I have two external USB hard drives connected to my system:
80 GB NTFS Western Digital
10 GB 4 Partion FAT32 IBM Laptop Salvage
I don't see either of them in the Media Utility Tool. I'm not trying to boot from them. They don't appear on boot up (even with SLEEP=30) and they don't appear if I try hot plugging. On the USB Viewer I see:
USB UHCI Root Hub
USB UHCI Root Hub
Back-UPS ES 500 FW:801.e5.
USB UHCI Root Hub
deskjet 3420
CanoScan
VIA Technologies, Inc. USB 2.0
So Puppy is recognizing the UPS, printer, and scanner but not the hard drives.
During boot up I see repeated errors that look like:
USB.c USB Device not accepting Newaddress=1 Error=-100
The address number increments through 6 before X comes up.
If I erase the pup001 file and start from scratch the number just keeps incrementing until I interrupt it by hitting Enter.
I can see the read light on the WD drive flash every few seconds so it looks like something in the background is periodically trying to access the drive.
Any ideas?
Thanks,
Steve
Puppy doesn't recognize my external USB hard drives.

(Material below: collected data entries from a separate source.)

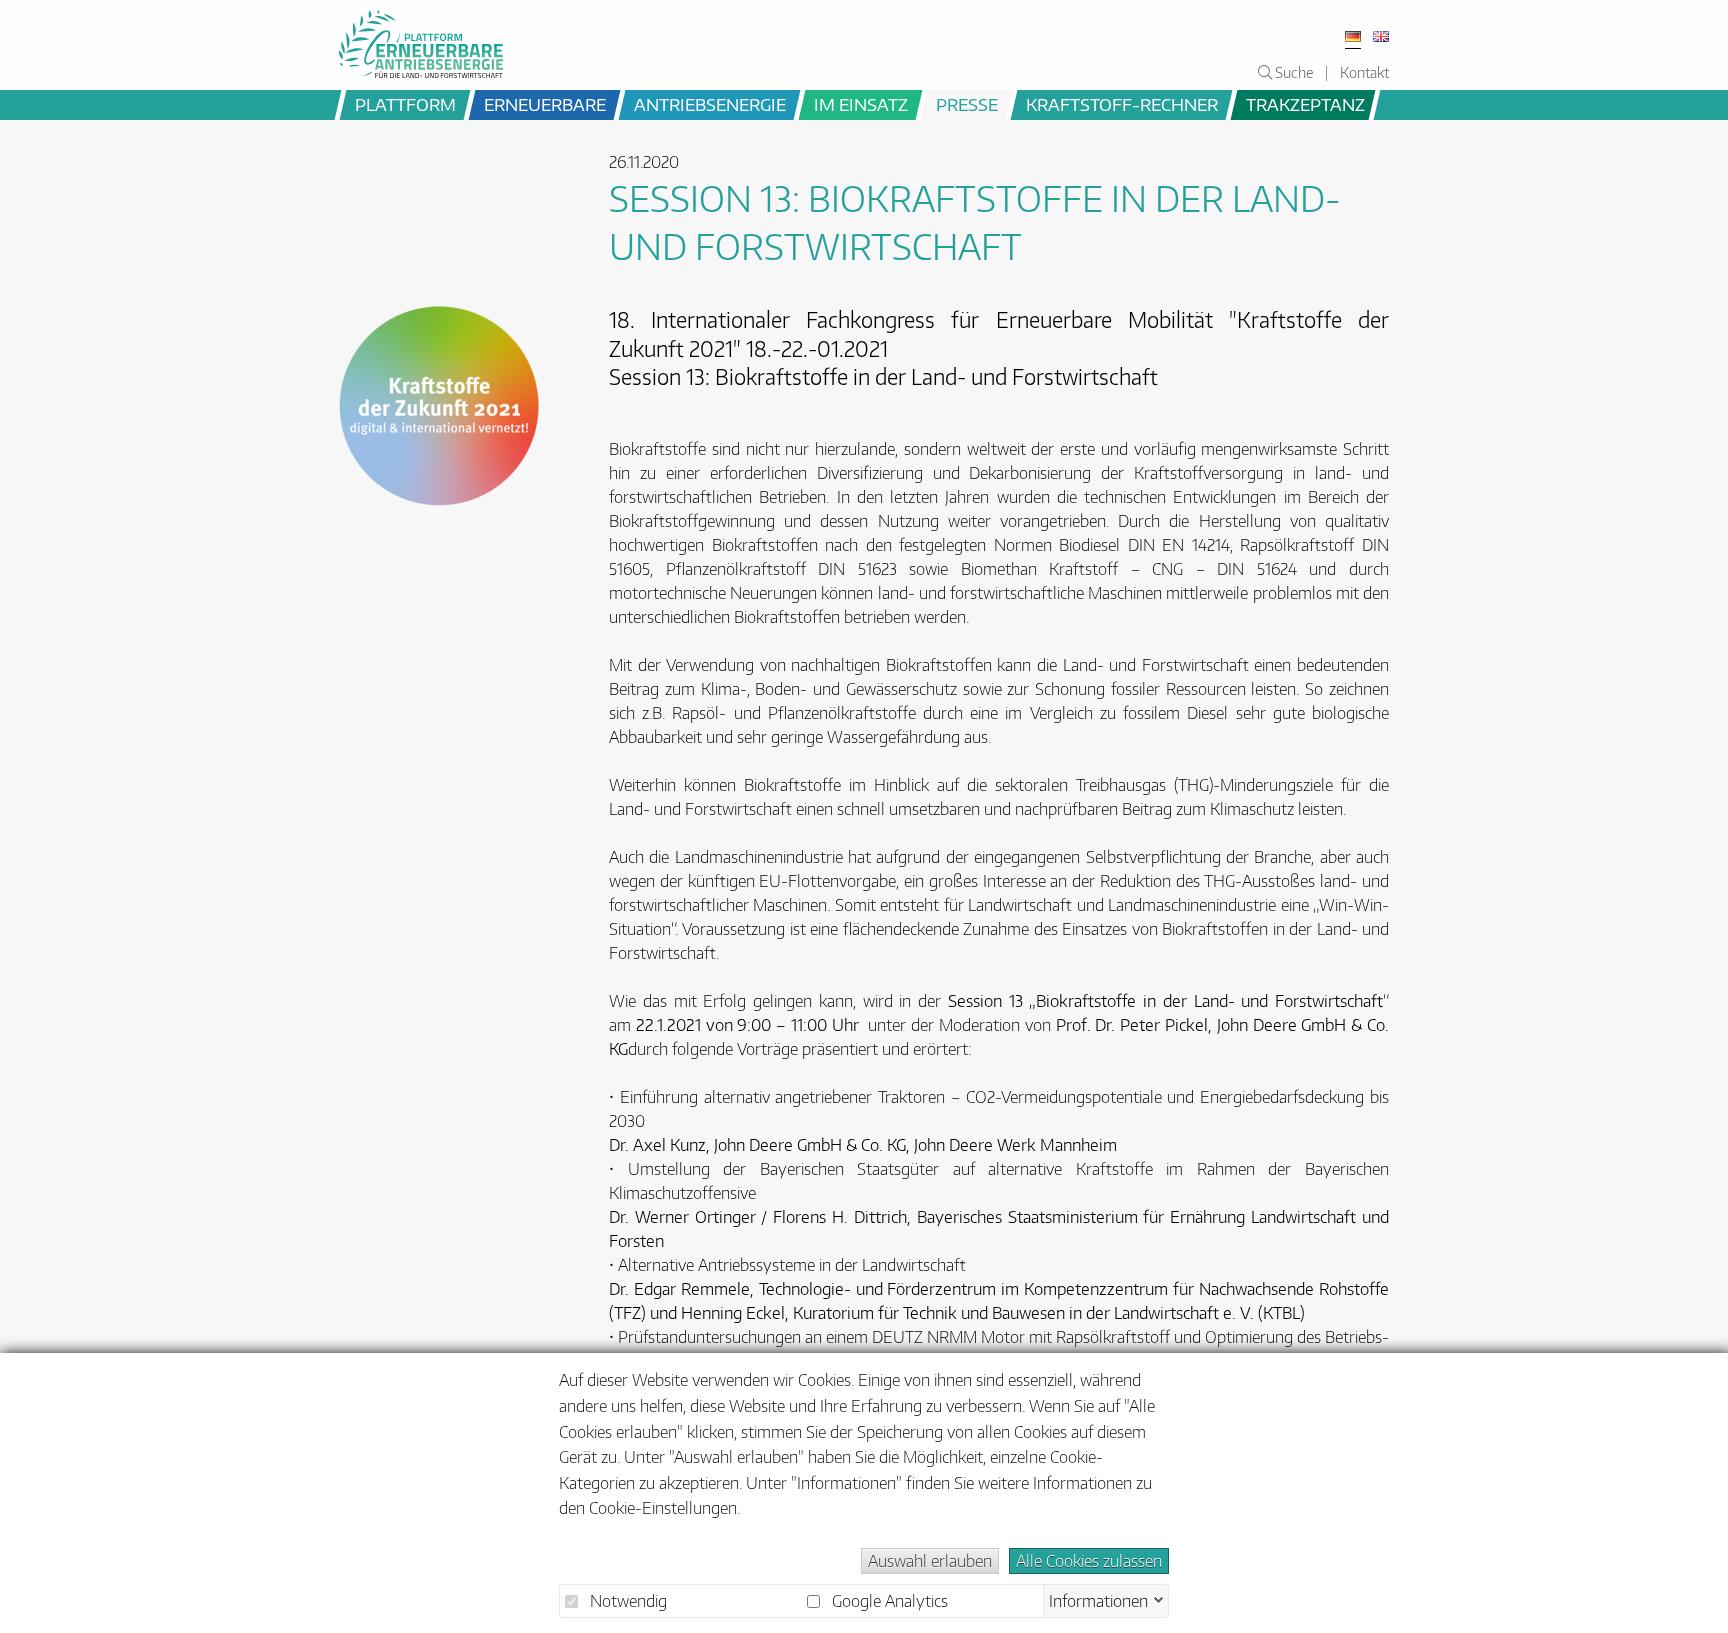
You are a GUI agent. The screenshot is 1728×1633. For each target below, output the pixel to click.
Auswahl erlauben (930, 1561)
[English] (1381, 36)
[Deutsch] (1353, 36)
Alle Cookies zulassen (1089, 1561)
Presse (967, 104)
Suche (1292, 72)
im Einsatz (861, 104)
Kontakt (1364, 72)
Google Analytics (888, 1601)
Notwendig (626, 1601)
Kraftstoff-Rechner (1122, 104)
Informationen (1098, 1599)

Well, after lot's of googling, I found it. The problem has to do with ACPI (Advanced Configuration & Power Interface). One article suggested adding acpi=noirq to the boot command but that didn't work for me. However, adding acpi=off does the trick on my machine. With acpi=off there is no automatic standby or turn-off but that's an acceptable alternative to not being able to use an external USB harddrive.
Steve
Steve
When I open MUT the read lights flash.
Moving MUT across the screen also causes a read as does mounting and unmounting.
With them not mounted, I unplugged the USB and MUT will then lists the drive partition names as "unknown". MUT does not reassign the drive letter (sda, sdb).
Plugging back in is no problem even to a different USB port.
I haven't tried unplugging with drive mounted.
I'm not adventurous enough to risk loosing the data on those disks by unplugging them while mounted.
Steve
Moving MUT across the screen also causes a read as does mounting and unmounting.
With them not mounted, I unplugged the USB and MUT will then lists the drive partition names as "unknown". MUT does not reassign the drive letter (sda, sdb).
Plugging back in is no problem even to a different USB port.
I haven't tried unplugging with drive mounted.
I'm not adventurous enough to risk loosing the data on those disks by unplugging them while mounted.
Steve
I think you're unlikely to lose data by unplugging without unmounting unless data is actively transferring when you unplug. If you do unplug without unmounting, and you use ext3 (journaled) filesystem, the recovery should theoretically be quicker when you reconnect.
Hmm, I think the activity lights come because some filesystem "bookkeeping" (permission checking for instance) is done when you mount or unmount, but I can't imagine why simply moving MUT around on your desktop would cause it.
Hmm, I think the activity lights come because some filesystem "bookkeeping" (permission checking for instance) is done when you mount or unmount, but I can't imagine why simply moving MUT around on your desktop would cause it.